How to easily improve your memory

Usually, when trying to memorize new information, we think that the more work we put in, the better the result will be. However, what is really needed for a good result is to do nothing from time to time. Literally! Just dim the lights, sit back and enjoy 10-15 minutes of relaxation. You will find that your memory of the information you have just learned is much better than if you were trying to use that short amount of time more productively.

Of course, this does not mean that you need to spend less time remembering information, but research indicates that you should strive for “minimal interference” during breaks – deliberately avoiding any activities that can interfere with the delicate process of memory formation. No need to do business, check e-mail or scroll through the feed on social networks. Give your brain a chance to completely reboot without distractions.

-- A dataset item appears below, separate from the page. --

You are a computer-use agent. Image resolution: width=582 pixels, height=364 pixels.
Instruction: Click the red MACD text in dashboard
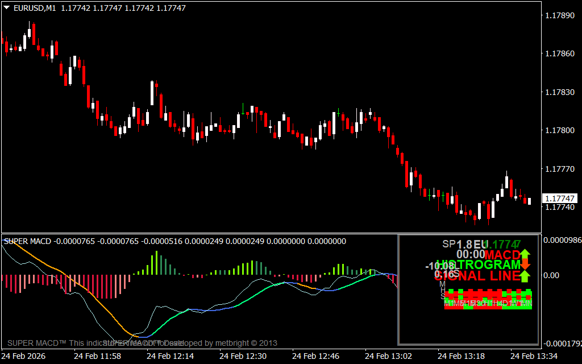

It seems like the perfect mnemonic technique for students, but this discovery could also bring some relief to people with amnesia and some forms of dementia, offering new ways to release hidden, previously unrecognized learning and memory abilities.

The benefits of quiet rest for remembering information were first documented in 1900 by the German psychologist Georg Elias Müller and his student Alfons Pilzecker. In one of their memory consolidation sessions, Müller and Pilzecker first asked their participants to learn a list of nonsense syllables. After a short memorization time, half of the group was immediately given the second list, while the rest were given a six-minute break before continuing.

When tested an hour and a half later, the two groups showed strikingly different results. The participants who were given a break remembered almost 50% of their list, compared to an average of 28% for the group that didn’t have time to rest and reset. These results indicated that after learning new information, our memory is particularly fragile, making it more susceptible to interference from new information.

Although other researchers have occasionally revisited this discovery, it was not until the early 2000s that more was known about the possibilities of memory thanks to groundbreaking research by Sergio Della Sala of the University of Edinburgh and Nelson Cowan of the University of Missouri.

The researchers were interested in seeing if this technique could improve the memories of people who have suffered neurological damage, such as a stroke. Similar to Mueller and Pilzeker’s study, they gave their participants lists of 15 words and tested them after 10 minutes. Some of the participants after memorizing the words were offered standard cognitive tests; the rest of the participants were asked to lie down in a darkened room, but not to fall asleep.

The results were amazing. Although the technique did not help the two most severely amnesic patients, others were able to remember three times as many words as usual – up to 49% instead of the former 14% – almost like healthy people without neurological damage.

The results of the following studies were even more impressive. The participants were asked to listen to the story and answer related questions after an hour. Participants who did not get a chance to rest were able to remember only 7% of the facts from the story; those who had a rest remembered up to 79%.

Della Sala and a former student of Cowan’s at Heriot-Watt University conducted several follow-up studies that confirmed earlier findings. It turned out that these short rest periods can also improve our spatial memory – for example, they helped participants remember the location of various landmarks in a virtual reality environment. Importantly, this benefit persists a week after the initial training challenge and appears to benefit young and old alike.

In each case, the researchers simply asked the participants to sit in an isolated, dark room, free of mobile phones or other such distractions. “We didn’t give them any specific instructions as to what they should or shouldn’t do while on vacation,” says Dewar. “But the questionnaires completed at the end of our experiments show that most people just let their minds relax.”

However, for the effect of relaxation to work, we must not strain ourselves with unnecessary thoughts. For example, in one study, participants were asked to imagine a past or future event during their break, which appeared to diminish their memory of recently learned material.

It is possible that the brain is using any potential downtime to reinforce the data it has recently learned, and reducing extra stimulation during this time may make this process easier. Apparently, neurological damage can make the brain especially vulnerable to interventions after learning new information, so the break technique has been especially effective for stroke survivors and people with Alzheimer’s disease.

Researchers agree that taking breaks to learn new information can help both people who have suffered neurological damage and simply those who need to memorize large layers of information.

In an age of information overload, it’s worth remembering that our smartphones aren’t the only thing that needs to be recharged on a regular basis. Our minds work the same way.